## Exercise instructions:
Repeat the data exactly, with every line included.

[Collected data entries]
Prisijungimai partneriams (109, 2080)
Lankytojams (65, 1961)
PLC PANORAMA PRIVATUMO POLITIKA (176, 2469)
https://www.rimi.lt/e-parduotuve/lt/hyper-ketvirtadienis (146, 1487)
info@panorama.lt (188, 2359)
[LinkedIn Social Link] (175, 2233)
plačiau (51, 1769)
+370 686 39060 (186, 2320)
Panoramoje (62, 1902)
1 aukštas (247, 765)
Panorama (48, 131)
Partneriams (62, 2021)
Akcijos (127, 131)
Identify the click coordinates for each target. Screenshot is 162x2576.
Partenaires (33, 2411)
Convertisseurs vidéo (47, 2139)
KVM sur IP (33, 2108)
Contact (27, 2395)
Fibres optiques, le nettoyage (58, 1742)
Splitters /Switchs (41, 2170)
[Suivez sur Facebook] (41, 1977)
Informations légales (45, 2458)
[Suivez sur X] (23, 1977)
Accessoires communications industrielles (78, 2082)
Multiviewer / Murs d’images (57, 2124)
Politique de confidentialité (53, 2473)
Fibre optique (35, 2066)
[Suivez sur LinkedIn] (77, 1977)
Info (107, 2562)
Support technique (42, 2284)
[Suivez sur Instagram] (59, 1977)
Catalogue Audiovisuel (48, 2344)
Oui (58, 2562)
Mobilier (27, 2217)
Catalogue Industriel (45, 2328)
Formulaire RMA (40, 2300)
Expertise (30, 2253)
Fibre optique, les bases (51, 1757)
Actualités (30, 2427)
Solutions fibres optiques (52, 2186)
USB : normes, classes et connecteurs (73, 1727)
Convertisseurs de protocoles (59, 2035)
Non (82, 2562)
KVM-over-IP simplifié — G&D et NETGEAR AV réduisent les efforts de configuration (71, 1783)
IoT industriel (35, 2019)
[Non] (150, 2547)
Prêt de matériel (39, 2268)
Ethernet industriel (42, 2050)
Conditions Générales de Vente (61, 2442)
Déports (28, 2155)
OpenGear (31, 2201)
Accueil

## Your solution:
Prisijungimai partneriams (109, 2080)
Lankytojams (65, 1961)
PLC PANORAMA PRIVATUMO POLITIKA (176, 2469)
https://www.rimi.lt/e-parduotuve/lt/hyper-ketvirtadienis (146, 1487)
info@panorama.lt (188, 2359)
[LinkedIn Social Link] (175, 2233)
plačiau (51, 1769)
+370 686 39060 (186, 2320)
Panoramoje (62, 1902)
1 aukštas (247, 765)
Panorama (48, 131)
Partneriams (62, 2021)
Akcijos (127, 131)
Identify the click coordinates for each target. Screenshot is 162x2576.
Partenaires (33, 2411)
Convertisseurs vidéo (47, 2139)
KVM sur IP (33, 2108)
Contact (27, 2395)
Fibres optiques, le nettoyage (58, 1742)
Splitters /Switchs (41, 2170)
[Suivez sur Facebook] (41, 1977)
Informations légales (45, 2458)
[Suivez sur X] (23, 1977)
Accessoires communications industrielles (78, 2082)
Multiviewer / Murs d’images (57, 2124)
Politique de confidentialité (53, 2473)
Fibre optique (35, 2066)
[Suivez sur LinkedIn] (77, 1977)
Info (107, 2562)
Support technique (42, 2284)
[Suivez sur Instagram] (59, 1977)
Catalogue Audiovisuel (48, 2344)
Oui (58, 2562)
Mobilier (27, 2217)
Catalogue Industriel (45, 2328)
Formulaire RMA (40, 2300)
Expertise (30, 2253)
Fibre optique, les bases (51, 1757)
Actualités (30, 2427)
Solutions fibres optiques (52, 2186)
USB : normes, classes et connecteurs (73, 1727)
Convertisseurs de protocoles (59, 2035)
Non (82, 2562)
KVM-over-IP simplifié — G&D et NETGEAR AV réduisent les efforts de configuration (71, 1783)
IoT industriel (35, 2019)
[Non] (150, 2547)
Prêt de matériel (39, 2268)
Ethernet industriel (42, 2050)
Conditions Générales de Vente (61, 2442)
Déports (28, 2155)
OpenGear (31, 2201)
Accueil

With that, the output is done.